Except today, he slipped.
{{user}} was mid-story about their ex — red flags, poor communication, the tragic irony of someone boring having the audacity to break their heart — when his fingers froze on the strings. Not dramatic. Just… stopped. As if a memory cut through muscle and stilled every chord.
He stared ahead at the open field, jaw tightening, breath catching briefly in the space between past and present.
“Khalil?” {{user}} asked softly, noticing the stillness. Of course they did. {{user}} noticed everything.
“You spaced.”
He inhaled slow, like it took effort to reenter the moment. “Yeah.” His voice sounded quieter than usual, edged but not cold. “Just thinking.”
{{user}} didn’t pry. They never did. That was either what made them safe — or what made this dangerous.
“You know,” {{user}} teased lightly, nudging his knee, “if my breakup stories traumatize you, I can start charging for emotional damage.”
His mouth twitched — almost a smile, almost a wince. “Not everything revolves around you,” he muttered, but there was no real bite. “Just… memories. Nothing worth talking about.”
He pushed his glasses up his nose, a habitual shield, and picked at the strings once. Routine. Order. Control.
“So remind me again why I hang out with someone who treats heartbreak like a casual hobby?” he said, tone resettling into lazy sarcasm. “It’s concerning, really.”
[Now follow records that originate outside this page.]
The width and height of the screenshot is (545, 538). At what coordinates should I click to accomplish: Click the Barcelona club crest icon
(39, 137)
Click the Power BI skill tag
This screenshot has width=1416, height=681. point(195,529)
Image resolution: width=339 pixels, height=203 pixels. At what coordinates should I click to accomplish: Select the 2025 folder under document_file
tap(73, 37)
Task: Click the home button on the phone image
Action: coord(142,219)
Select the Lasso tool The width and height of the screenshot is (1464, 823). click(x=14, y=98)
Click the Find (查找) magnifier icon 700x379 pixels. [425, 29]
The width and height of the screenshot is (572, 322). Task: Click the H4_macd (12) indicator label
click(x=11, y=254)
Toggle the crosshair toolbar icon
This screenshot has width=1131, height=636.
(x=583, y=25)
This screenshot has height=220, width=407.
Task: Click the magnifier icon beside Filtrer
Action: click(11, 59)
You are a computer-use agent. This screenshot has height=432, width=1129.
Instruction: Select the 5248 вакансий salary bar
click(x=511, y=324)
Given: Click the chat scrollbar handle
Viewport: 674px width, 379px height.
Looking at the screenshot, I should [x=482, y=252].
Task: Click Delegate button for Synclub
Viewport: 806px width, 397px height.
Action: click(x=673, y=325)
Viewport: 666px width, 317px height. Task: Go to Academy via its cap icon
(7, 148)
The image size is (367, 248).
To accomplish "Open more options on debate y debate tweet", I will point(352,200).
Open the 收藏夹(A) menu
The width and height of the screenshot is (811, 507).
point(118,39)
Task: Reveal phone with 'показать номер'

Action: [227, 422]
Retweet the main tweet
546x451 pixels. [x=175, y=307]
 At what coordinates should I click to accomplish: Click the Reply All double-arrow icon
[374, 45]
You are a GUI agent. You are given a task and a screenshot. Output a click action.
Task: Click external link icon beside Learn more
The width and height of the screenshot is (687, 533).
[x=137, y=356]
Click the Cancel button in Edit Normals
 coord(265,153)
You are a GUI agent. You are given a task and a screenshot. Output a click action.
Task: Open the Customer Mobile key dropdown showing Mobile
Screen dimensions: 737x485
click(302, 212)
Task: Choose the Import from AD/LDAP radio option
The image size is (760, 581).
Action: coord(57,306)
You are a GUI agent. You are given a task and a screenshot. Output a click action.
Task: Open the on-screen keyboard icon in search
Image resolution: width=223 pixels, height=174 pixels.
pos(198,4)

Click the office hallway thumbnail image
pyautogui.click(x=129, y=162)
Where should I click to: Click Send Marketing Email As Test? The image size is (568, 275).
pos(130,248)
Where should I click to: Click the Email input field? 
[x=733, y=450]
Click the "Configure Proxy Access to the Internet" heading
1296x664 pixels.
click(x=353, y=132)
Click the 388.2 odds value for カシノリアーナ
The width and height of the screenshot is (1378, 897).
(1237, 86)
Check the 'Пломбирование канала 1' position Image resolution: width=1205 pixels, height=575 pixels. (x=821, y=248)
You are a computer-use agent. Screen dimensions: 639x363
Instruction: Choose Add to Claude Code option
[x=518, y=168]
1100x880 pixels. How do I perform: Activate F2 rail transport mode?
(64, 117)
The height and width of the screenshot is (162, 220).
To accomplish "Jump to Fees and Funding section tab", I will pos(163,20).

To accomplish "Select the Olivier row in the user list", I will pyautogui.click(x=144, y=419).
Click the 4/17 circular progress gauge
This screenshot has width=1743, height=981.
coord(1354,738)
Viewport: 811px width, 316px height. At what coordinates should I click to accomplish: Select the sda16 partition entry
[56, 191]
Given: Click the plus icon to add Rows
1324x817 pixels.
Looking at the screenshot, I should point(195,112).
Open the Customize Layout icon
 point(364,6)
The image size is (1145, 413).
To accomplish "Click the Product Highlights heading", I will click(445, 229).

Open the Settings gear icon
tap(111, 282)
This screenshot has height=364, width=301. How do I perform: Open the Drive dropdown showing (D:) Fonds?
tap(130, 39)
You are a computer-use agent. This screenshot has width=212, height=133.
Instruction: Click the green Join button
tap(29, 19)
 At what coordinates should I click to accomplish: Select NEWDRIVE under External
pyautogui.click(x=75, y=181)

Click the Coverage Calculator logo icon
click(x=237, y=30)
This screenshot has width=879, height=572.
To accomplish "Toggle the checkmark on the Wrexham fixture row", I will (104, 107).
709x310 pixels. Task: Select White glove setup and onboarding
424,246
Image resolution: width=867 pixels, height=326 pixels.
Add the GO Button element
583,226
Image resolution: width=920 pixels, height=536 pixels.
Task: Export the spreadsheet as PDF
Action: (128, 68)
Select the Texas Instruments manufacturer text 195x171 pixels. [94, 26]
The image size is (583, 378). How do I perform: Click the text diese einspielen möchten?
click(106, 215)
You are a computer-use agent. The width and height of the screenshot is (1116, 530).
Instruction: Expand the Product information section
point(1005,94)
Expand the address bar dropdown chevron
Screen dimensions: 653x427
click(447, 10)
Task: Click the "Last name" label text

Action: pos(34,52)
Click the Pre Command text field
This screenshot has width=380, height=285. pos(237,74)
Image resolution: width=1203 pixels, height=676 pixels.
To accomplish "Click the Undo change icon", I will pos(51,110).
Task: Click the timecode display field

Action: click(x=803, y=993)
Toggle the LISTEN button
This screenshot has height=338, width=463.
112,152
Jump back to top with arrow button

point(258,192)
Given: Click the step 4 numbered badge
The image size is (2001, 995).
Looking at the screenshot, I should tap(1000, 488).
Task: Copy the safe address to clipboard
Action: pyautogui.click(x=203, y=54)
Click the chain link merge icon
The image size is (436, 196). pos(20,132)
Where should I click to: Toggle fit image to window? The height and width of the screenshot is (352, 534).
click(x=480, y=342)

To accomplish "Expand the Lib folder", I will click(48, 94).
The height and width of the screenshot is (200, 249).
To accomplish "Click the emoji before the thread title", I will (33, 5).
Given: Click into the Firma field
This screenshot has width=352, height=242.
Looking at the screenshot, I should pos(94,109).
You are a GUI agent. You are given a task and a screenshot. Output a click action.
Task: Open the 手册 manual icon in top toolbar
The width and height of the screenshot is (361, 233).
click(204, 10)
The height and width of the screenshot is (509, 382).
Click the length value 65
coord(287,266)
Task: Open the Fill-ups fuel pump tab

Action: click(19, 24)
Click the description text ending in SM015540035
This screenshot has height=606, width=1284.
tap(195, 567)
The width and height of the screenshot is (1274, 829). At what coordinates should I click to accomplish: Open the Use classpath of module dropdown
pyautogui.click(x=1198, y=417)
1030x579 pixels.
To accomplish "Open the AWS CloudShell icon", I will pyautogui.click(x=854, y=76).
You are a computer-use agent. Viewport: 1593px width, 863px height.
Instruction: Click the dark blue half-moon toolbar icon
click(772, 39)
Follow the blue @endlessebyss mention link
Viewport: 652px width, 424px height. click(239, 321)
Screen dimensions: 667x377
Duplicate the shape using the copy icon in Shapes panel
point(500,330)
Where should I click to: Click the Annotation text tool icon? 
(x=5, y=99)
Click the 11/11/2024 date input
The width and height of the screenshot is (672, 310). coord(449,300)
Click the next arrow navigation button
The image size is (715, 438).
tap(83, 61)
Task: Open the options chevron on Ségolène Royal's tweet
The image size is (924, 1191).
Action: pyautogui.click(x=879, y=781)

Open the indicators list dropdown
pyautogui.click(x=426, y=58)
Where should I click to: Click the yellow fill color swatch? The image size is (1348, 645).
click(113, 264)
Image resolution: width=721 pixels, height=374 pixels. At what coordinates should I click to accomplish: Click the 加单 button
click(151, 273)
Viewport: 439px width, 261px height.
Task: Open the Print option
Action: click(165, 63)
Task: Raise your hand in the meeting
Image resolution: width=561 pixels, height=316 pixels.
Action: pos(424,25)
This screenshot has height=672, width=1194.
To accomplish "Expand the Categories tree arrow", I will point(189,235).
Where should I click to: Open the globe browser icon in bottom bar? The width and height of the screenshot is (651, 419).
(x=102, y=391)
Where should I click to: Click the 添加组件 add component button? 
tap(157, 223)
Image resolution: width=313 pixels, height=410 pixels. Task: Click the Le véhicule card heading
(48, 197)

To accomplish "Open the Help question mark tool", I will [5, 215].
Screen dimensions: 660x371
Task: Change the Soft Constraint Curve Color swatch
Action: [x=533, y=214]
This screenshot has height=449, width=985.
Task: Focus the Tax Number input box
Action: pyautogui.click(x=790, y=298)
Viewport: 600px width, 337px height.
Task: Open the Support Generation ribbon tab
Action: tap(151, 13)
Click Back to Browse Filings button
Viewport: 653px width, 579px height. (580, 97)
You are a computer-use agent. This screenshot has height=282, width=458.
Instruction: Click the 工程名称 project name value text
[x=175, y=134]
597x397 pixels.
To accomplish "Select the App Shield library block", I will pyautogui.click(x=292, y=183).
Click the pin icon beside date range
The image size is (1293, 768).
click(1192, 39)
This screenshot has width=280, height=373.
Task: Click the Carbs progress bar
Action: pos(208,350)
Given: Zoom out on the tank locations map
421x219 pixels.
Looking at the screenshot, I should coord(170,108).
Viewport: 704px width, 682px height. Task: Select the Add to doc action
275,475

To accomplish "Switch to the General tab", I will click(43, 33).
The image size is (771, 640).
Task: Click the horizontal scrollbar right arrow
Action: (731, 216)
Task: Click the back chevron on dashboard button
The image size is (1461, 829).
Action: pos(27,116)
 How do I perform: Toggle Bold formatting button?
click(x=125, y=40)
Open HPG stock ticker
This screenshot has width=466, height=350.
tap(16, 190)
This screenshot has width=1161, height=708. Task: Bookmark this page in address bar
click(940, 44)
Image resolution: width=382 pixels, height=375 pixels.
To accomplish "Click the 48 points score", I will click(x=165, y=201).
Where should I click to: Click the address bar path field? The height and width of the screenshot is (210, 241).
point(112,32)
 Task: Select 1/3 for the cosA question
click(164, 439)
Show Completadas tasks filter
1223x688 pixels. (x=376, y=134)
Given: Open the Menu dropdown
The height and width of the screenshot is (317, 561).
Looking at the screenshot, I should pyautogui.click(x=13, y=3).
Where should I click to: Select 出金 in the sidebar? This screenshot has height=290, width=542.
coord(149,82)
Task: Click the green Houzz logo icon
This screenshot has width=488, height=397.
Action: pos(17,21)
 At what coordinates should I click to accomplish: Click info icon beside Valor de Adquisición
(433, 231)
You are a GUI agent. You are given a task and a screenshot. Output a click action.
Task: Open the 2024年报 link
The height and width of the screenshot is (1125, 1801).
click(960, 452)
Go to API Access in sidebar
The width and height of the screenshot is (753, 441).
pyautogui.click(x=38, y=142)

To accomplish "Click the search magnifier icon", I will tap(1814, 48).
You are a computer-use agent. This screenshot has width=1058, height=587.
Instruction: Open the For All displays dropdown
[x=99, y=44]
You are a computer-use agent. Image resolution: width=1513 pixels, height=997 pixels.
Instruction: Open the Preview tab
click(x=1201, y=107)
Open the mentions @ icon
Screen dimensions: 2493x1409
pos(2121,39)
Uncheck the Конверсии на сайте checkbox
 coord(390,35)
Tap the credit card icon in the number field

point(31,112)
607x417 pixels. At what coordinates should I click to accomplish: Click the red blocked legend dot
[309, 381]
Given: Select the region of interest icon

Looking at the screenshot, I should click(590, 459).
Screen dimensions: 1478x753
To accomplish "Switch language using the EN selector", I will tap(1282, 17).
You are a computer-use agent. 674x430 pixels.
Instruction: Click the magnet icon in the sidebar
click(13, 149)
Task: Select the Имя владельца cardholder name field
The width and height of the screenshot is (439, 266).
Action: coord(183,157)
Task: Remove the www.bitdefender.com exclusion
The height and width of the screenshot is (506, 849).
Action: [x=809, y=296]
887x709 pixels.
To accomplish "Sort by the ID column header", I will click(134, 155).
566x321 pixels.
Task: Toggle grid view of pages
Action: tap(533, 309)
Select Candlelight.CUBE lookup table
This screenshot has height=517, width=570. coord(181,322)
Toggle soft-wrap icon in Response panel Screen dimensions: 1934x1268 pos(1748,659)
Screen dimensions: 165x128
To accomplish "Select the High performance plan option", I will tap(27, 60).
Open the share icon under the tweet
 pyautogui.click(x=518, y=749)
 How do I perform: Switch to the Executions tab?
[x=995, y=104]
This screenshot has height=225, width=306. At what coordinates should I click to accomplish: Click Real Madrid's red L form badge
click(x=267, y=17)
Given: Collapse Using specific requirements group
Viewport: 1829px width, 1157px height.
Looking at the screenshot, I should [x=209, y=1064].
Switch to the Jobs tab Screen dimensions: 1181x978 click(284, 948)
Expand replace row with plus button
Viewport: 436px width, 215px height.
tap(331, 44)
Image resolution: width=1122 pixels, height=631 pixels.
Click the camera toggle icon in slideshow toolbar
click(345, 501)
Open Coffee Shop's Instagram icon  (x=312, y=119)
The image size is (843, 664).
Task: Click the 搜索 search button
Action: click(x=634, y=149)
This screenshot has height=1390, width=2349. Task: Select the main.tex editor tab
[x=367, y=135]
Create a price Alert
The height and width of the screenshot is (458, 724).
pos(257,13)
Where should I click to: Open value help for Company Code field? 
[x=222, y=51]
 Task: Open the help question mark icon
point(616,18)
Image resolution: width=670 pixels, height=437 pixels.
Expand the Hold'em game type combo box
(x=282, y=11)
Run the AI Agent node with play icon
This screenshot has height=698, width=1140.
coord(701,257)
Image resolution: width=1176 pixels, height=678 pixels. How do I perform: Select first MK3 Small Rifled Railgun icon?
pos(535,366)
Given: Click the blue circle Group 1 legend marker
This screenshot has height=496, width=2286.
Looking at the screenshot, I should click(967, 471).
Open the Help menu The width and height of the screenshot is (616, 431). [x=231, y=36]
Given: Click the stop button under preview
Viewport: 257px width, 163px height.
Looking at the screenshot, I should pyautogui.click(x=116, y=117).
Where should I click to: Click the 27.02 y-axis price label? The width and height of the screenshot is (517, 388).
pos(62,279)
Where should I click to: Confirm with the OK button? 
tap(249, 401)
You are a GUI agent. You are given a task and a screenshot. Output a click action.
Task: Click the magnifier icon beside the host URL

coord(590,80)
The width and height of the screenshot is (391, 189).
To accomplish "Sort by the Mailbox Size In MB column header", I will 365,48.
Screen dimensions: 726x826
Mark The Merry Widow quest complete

Because {{user}} didn’t demand more than he could give. Because they made vulnerability feel less like exposure and more like breathing. Because their presence didn’t threaten him — it unsettled him. Softly. Quietly. Permanently.
He didn’t say that.
Instead, he resumed strumming, fingers steady again, voice low and steady as he glanced their way.
“Go on,” he said. “Finish the tragic saga. I’m listening. Pretending not to, but I am.”
And he was. Maybe more than he should be.